Department of Engineering Science and Mechanics

Seminar

Mixing Efficiency of Swimming Animals in Stratified Fluids

Monday, March 23, 2009
9:00 - 10:00 AM
Room 229 Norris Hall

Ms. Kakani Katija Young
Graduate Aeronautical Laboratories and Bioengineering, California Institute of Technology, Pasadena, CA 91125

The potential role of animal-fluid energy interactions in ocean mixing is a topic of increasing study that has been limited by the need for data at the scale of individual animals. Previous findings suggest that the energetic input by swimming animals to the ocean mixing energy budget may impact mixing at the same level as winds and tides, whose respective rates of kinetic energy dissipation are of the same order of magnitude. However, these results equate dissipation of mechanical energy with mixing; not all mechanical energy that is dissipated goes into mixing a fluid.
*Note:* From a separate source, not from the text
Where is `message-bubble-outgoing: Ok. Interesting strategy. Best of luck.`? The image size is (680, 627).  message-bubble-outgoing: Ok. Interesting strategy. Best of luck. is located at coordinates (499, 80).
The mixing efficiency should instead be an indicator of mixing. A method that determines the mixing efficiency of swimming animals will be presented. This method combines the techniques of DPIV, PLIF and dye visualizations. This methodology is then applied to multiple swimming cycles of Mastigias sp. (a native Palauan jellyfish species) to answer whether mechanical energy at small animal scales can achieve any substantial mixing before it is dissipated as heat.

Biographical Sketch: Kakani Young received a B.S. in Aeronautics and Astronautics at University of Washington. She received an M.S. in Aeronautics at California Institute of Technology and will be completing a Ph.D. in Bioengineering at the same institution. As an undergraduate, Kakani and a team of peers successfully conducted a fluids experiment on board the “Vomit Comet” as part of NASA’s Reduced Gravity Student Flight Opportunities Program. Later Kakani became the state of Washington’s representative for the NASA Academy at NASA Ames Research Center. During her Ph.D. she became a certified research diver and has conducted SCUBA diving field expeditions in Friday Harbor, WA, Woods Hole, MA, Croatia and Palau. Kakani is a recipient of both the ASEE National Defense Science and Engineering Graduate Fellowship and the National Science Foundation Graduate Student Research Fellowship.